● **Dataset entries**
★ ★ ★ ★ ★ ★ ★
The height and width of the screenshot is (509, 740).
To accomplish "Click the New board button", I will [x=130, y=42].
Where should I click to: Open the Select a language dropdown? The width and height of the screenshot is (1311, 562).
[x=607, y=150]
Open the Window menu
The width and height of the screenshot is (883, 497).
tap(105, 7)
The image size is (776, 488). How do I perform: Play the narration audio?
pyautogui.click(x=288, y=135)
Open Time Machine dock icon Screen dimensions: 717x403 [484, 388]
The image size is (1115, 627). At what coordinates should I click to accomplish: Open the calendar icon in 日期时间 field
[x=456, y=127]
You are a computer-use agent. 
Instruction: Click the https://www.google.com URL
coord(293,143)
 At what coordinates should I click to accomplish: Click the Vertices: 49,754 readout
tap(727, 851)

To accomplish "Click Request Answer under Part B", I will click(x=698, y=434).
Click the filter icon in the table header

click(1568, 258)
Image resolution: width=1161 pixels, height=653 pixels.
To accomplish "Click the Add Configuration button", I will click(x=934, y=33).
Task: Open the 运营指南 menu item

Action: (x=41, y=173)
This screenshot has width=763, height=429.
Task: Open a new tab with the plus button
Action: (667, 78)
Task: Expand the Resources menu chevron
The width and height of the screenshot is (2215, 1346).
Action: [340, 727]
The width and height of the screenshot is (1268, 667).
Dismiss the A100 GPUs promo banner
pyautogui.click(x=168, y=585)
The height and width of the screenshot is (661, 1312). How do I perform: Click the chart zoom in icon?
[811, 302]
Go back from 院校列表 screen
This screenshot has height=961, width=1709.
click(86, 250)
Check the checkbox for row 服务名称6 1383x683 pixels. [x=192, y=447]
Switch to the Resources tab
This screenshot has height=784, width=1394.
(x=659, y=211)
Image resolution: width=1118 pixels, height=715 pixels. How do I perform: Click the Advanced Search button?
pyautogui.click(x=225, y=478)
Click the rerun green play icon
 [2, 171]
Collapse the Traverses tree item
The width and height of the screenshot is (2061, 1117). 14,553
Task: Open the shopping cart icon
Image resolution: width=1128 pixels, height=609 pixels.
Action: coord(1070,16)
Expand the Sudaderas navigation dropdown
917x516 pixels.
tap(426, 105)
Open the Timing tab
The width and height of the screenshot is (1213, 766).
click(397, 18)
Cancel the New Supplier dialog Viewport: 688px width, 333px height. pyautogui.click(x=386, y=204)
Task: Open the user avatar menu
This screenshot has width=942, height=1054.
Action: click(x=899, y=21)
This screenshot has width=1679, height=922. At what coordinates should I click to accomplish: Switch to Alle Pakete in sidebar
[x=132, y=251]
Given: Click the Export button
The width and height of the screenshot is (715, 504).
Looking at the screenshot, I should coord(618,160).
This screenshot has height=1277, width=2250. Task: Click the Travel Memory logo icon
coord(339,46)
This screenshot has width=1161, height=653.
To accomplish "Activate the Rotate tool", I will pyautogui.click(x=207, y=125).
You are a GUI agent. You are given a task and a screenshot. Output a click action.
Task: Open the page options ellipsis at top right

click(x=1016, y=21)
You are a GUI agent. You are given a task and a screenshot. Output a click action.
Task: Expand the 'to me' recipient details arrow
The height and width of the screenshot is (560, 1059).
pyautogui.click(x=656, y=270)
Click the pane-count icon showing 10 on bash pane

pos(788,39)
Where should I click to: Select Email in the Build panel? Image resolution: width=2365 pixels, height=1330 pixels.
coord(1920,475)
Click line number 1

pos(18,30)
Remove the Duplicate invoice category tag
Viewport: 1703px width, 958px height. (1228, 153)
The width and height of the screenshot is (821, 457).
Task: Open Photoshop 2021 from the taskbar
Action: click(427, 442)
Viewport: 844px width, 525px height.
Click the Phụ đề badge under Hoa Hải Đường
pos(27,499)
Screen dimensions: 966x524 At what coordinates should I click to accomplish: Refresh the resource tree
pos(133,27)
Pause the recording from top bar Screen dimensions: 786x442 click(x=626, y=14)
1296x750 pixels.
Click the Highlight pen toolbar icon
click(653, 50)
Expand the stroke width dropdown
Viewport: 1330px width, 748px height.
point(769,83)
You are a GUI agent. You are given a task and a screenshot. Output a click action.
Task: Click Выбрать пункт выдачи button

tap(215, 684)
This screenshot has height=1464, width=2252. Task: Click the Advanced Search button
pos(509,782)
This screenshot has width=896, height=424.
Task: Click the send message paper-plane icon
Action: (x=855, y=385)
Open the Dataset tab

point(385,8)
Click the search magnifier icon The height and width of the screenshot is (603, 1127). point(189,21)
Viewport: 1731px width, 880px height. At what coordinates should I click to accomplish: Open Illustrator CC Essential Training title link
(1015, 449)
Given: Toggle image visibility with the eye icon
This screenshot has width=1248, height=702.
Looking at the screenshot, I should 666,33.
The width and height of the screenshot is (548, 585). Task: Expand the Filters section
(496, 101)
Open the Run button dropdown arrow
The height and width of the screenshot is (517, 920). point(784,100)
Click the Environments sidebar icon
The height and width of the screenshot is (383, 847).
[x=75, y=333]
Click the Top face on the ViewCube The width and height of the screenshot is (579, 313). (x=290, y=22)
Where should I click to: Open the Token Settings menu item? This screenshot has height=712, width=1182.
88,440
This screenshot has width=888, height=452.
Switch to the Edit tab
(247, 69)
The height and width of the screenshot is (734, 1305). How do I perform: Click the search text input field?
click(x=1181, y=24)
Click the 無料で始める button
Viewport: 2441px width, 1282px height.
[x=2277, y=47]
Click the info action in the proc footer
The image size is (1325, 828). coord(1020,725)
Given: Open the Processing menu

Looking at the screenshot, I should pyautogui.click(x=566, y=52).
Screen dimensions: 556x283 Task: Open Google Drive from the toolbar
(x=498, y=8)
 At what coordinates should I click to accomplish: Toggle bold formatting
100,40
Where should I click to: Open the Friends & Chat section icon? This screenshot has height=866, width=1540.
★ ★ ★ ★ ★ ★ ★
● **What you need to do**
Output every entry again, exactly as given.

● **Problem solution**
The height and width of the screenshot is (509, 740).
To accomplish "Click the New board button", I will [x=130, y=42].
Where should I click to: Open the Select a language dropdown? The width and height of the screenshot is (1311, 562).
[x=607, y=150]
Open the Window menu
The width and height of the screenshot is (883, 497).
tap(105, 7)
The image size is (776, 488). How do I perform: Play the narration audio?
pyautogui.click(x=288, y=135)
Open Time Machine dock icon Screen dimensions: 717x403 [484, 388]
The image size is (1115, 627). At what coordinates should I click to accomplish: Open the calendar icon in 日期时间 field
[x=456, y=127]
You are a computer-use agent. 
Instruction: Click the https://www.google.com URL
coord(293,143)
 At what coordinates should I click to accomplish: Click the Vertices: 49,754 readout
tap(727, 851)

To accomplish "Click Request Answer under Part B", I will click(x=698, y=434).
Click the filter icon in the table header

click(1568, 258)
Image resolution: width=1161 pixels, height=653 pixels.
To accomplish "Click the Add Configuration button", I will click(x=934, y=33).
Task: Open the 运营指南 menu item

Action: (x=41, y=173)
This screenshot has width=763, height=429.
Task: Open a new tab with the plus button
Action: (667, 78)
Task: Expand the Resources menu chevron
The width and height of the screenshot is (2215, 1346).
Action: [340, 727]
The width and height of the screenshot is (1268, 667).
Dismiss the A100 GPUs promo banner
pyautogui.click(x=168, y=585)
The height and width of the screenshot is (661, 1312). How do I perform: Click the chart zoom in icon?
[811, 302]
Go back from 院校列表 screen
This screenshot has height=961, width=1709.
click(86, 250)
Check the checkbox for row 服务名称6 1383x683 pixels. [x=192, y=447]
Switch to the Resources tab
This screenshot has height=784, width=1394.
(x=659, y=211)
Image resolution: width=1118 pixels, height=715 pixels. How do I perform: Click the Advanced Search button?
pyautogui.click(x=225, y=478)
Click the rerun green play icon
 [2, 171]
Collapse the Traverses tree item
The width and height of the screenshot is (2061, 1117). 14,553
Task: Open the shopping cart icon
Image resolution: width=1128 pixels, height=609 pixels.
Action: coord(1070,16)
Expand the Sudaderas navigation dropdown
917x516 pixels.
tap(426, 105)
Open the Timing tab
The width and height of the screenshot is (1213, 766).
click(397, 18)
Cancel the New Supplier dialog Viewport: 688px width, 333px height. pyautogui.click(x=386, y=204)
Task: Open the user avatar menu
This screenshot has width=942, height=1054.
Action: click(x=899, y=21)
This screenshot has width=1679, height=922. At what coordinates should I click to accomplish: Switch to Alle Pakete in sidebar
[x=132, y=251]
Given: Click the Export button
The width and height of the screenshot is (715, 504).
Looking at the screenshot, I should coord(618,160).
This screenshot has height=1277, width=2250. Task: Click the Travel Memory logo icon
coord(339,46)
This screenshot has width=1161, height=653.
To accomplish "Activate the Rotate tool", I will pyautogui.click(x=207, y=125).
You are a GUI agent. You are given a task and a screenshot. Output a click action.
Task: Open the page options ellipsis at top right

click(x=1016, y=21)
You are a GUI agent. You are given a task and a screenshot. Output a click action.
Task: Expand the 'to me' recipient details arrow
The height and width of the screenshot is (560, 1059).
pyautogui.click(x=656, y=270)
Click the pane-count icon showing 10 on bash pane

pos(788,39)
Where should I click to: Select Email in the Build panel? Image resolution: width=2365 pixels, height=1330 pixels.
coord(1920,475)
Click line number 1

pos(18,30)
Remove the Duplicate invoice category tag
Viewport: 1703px width, 958px height. (1228, 153)
The width and height of the screenshot is (821, 457).
Task: Open Photoshop 2021 from the taskbar
Action: click(427, 442)
Viewport: 844px width, 525px height.
Click the Phụ đề badge under Hoa Hải Đường
pos(27,499)
Screen dimensions: 966x524 At what coordinates should I click to accomplish: Refresh the resource tree
pos(133,27)
Pause the recording from top bar Screen dimensions: 786x442 click(x=626, y=14)
1296x750 pixels.
Click the Highlight pen toolbar icon
click(653, 50)
Expand the stroke width dropdown
Viewport: 1330px width, 748px height.
point(769,83)
You are a GUI agent. You are given a task and a screenshot. Output a click action.
Task: Click Выбрать пункт выдачи button

tap(215, 684)
This screenshot has height=1464, width=2252. Task: Click the Advanced Search button
pos(509,782)
This screenshot has width=896, height=424.
Task: Click the send message paper-plane icon
Action: (x=855, y=385)
Open the Dataset tab

point(385,8)
Click the search magnifier icon The height and width of the screenshot is (603, 1127). point(189,21)
Viewport: 1731px width, 880px height. At what coordinates should I click to accomplish: Open Illustrator CC Essential Training title link
(1015, 449)
Given: Toggle image visibility with the eye icon
This screenshot has width=1248, height=702.
Looking at the screenshot, I should 666,33.
The width and height of the screenshot is (548, 585). Task: Expand the Filters section
(496, 101)
Open the Run button dropdown arrow
The height and width of the screenshot is (517, 920). point(784,100)
Click the Environments sidebar icon
The height and width of the screenshot is (383, 847).
[x=75, y=333]
Click the Top face on the ViewCube The width and height of the screenshot is (579, 313). (x=290, y=22)
Where should I click to: Open the Token Settings menu item? This screenshot has height=712, width=1182.
88,440
This screenshot has width=888, height=452.
Switch to the Edit tab
(247, 69)
The height and width of the screenshot is (734, 1305). How do I perform: Click the search text input field?
click(x=1181, y=24)
Click the 無料で始める button
Viewport: 2441px width, 1282px height.
[x=2277, y=47]
Click the info action in the proc footer
The image size is (1325, 828). coord(1020,725)
Given: Open the Processing menu

Looking at the screenshot, I should pyautogui.click(x=566, y=52).
Screen dimensions: 556x283 Task: Open Google Drive from the toolbar
(x=498, y=8)
 At what coordinates should I click to accomplish: Toggle bold formatting
100,40
Where should I click to: Open the Friends & Chat section icon? This screenshot has height=866, width=1540.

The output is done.